Die Schattenseiten der Investoren
Warum, zeige ein Blick auf die Marktentwicklung. "Wir haben uns seit 2001 stets aus dem laufenden Geschäft finanziert. Irgendwann sind wir aber gegenüber Mitbewerbern, die sich Investoren gesucht haben, in Nachteile geraten. Im Gegensatz zu uns konnten sie freier entscheiden, wie Geld ausgegeben wird", erklärt Haenisch - macht aber auch die Schattenseiten deutlich, wenn "Sponsoren für bestimmte Markenkunden nicht mehr interessant sind und gewisse Geschäftsmodelle von Investoren nicht weiter getragen werden".
Bereits vor der Übernahme durch NODWIN Gaming wollte man ein nachhaltiges Modell schaffen, was auch bedeute, bestimmte Posten auf den Prüfstand zu stellen. Einige Wochen vor dem Erwerb kündige kündigte Haenisch in einem LinkedIn-Post an, etwa 30 Mitarbeiter entlassen zu müssen. Daran ändere auch die Übernahme nichts, "wobei diese verhindert hat, dass noch mehr Angestellte hätten gehen müssen". Teile des erhaltenen Geldes würden verwendet, "um Abfindungen oder auch Weiterbildungen wie Sprachkurse für die ehemaligen Arbeitnehmer zu bezahlen".
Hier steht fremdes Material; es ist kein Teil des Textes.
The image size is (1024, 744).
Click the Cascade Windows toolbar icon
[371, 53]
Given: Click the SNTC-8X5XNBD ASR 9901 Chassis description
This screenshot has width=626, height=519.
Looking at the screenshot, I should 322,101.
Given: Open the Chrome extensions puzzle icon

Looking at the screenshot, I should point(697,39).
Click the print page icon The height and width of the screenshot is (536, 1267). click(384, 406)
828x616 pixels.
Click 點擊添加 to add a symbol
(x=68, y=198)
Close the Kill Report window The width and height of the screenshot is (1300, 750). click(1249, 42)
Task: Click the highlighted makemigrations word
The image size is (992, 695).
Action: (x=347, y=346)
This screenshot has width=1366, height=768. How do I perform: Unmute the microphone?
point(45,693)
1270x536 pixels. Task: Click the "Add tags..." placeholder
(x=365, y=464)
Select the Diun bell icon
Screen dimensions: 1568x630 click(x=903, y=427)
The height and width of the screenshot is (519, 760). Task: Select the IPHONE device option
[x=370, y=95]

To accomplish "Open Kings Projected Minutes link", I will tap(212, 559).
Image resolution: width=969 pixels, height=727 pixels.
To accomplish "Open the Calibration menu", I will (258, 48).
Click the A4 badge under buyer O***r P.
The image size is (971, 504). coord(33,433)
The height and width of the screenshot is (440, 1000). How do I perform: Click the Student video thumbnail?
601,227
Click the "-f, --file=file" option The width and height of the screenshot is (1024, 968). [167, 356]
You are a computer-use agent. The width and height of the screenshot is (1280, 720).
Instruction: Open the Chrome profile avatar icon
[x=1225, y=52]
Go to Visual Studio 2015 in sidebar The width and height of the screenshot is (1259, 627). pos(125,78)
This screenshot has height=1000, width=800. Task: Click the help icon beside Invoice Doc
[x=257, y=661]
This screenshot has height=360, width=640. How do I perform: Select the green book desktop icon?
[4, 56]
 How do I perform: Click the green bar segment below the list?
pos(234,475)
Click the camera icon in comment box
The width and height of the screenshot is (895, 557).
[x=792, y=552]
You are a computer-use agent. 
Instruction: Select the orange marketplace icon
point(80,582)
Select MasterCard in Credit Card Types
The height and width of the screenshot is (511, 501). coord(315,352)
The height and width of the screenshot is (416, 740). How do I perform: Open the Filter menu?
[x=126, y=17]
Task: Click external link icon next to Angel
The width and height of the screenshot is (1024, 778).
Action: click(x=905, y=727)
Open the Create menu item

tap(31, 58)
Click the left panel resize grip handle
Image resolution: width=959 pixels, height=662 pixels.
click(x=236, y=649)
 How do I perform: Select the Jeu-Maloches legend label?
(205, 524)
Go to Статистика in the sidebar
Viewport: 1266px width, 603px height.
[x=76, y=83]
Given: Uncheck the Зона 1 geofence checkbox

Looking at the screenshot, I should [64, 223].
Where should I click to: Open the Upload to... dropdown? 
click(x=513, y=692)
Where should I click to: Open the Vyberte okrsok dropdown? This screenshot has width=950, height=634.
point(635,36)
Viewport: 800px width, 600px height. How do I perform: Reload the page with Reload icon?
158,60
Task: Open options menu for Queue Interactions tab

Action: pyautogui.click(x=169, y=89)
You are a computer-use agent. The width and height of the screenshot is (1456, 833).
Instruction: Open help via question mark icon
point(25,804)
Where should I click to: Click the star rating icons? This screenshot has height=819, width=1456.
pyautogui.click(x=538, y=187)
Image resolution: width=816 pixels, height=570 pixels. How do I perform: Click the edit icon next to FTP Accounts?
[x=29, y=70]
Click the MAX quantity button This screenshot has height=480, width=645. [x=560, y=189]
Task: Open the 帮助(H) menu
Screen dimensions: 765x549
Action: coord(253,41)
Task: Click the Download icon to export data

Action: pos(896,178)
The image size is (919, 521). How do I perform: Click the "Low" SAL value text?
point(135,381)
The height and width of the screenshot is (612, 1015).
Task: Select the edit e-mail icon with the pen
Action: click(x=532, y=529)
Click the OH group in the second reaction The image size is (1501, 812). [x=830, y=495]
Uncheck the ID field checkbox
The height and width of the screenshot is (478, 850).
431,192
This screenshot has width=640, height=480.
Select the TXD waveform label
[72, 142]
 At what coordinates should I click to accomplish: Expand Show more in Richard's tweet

Riots Wechselkurs mit Auswirkungen
Verabschiedet werden musste im November 2023 auch Summoner's Inn. Rund zehn Jahre lang bot die Plattform News, Broadcasts und Unterhaltung zu League of Legends (LoL) an. Letztlich blieb auch dieses Projekt "nicht von den Herausforderungen und Veränderungen des Marktes verschont", wie es in einer Mitteilung auf der Seite hieß.
Dahinter verbirgt sich jedoch mehr als geahnt. Anfangs habe man "Summoner's Inn größtenteils durch die Übertragung der League of Legends European Championship finanziert, indem wir dafür Sponsoren gesucht haben". Vor knapp fünf Jahren habe Riot Games (Entwickler und Publisher von LoL) die Lizenzvereinbarungen dann geändert. Die Turniere durften noch übertragen werden, "allerdings übernahm der Entwickler und Publisher die Vermarktung selbst und stellte im Gegensatz einen Geldbetrag zur Verfügung". Schlussendlich "traf Riot Games jedoch die Entscheidung, diese Gelder einzustellen". Eine Selbstvermarktung war zwar wieder möglich, durch gesunkenes Interesse der Sponsoren jedoch um ein Vielfaches schwieriger.
Die Refinanzierung von Community-Produkten, die Arbeitsstellen schaffen, ist durch dieses Modell schwer oder gar unmöglich.
Michael Haenisch, Geschäftsführer von Freaks 4U Gaming.
Ein weiterer Stein wurde in den Weg geworfen, "indem Riot Games nicht etwa ins alte Modell zurückkehren, sondern auf Co-Streaming umstellen wollte". Eine Entwicklung weg von Communities, hin zu Influencern. Wie bei den Investoren eine Medaille mit zwei Seiten: "Der Blick in die Zahlen zeigt, dass die Co-Streams erhebliche Reichweiten aufbauen. Aber: Das Sehverhalten verändert sich - hin auf die Influencer, außerdem entsteht für das Produkt eine sehr hohe Abhängigkeit." Hinzu kommt: "Die Refinanzierung von Community-Produkten, die Arbeitsstellen schaffen, ist durch dieses Modell schwer oder gar unmöglich."
Welche rasante Entwicklung der eSport genommen hat, zeigt der Werdegang von Haenisch auf. Von imposanten, aber schlecht organisierten LAN-Partys bis hin zu einem großen und komplexen Markt. Ob sich dieser Weg fortsetzt, scheint ob der fehlenden Gemeinnützigkeit, der Auflösung des eigenständigen Games-Referat in der Bundesregierung, aber auch der Schließung diverser Vereine und Projekte allerdings fraglicher denn je.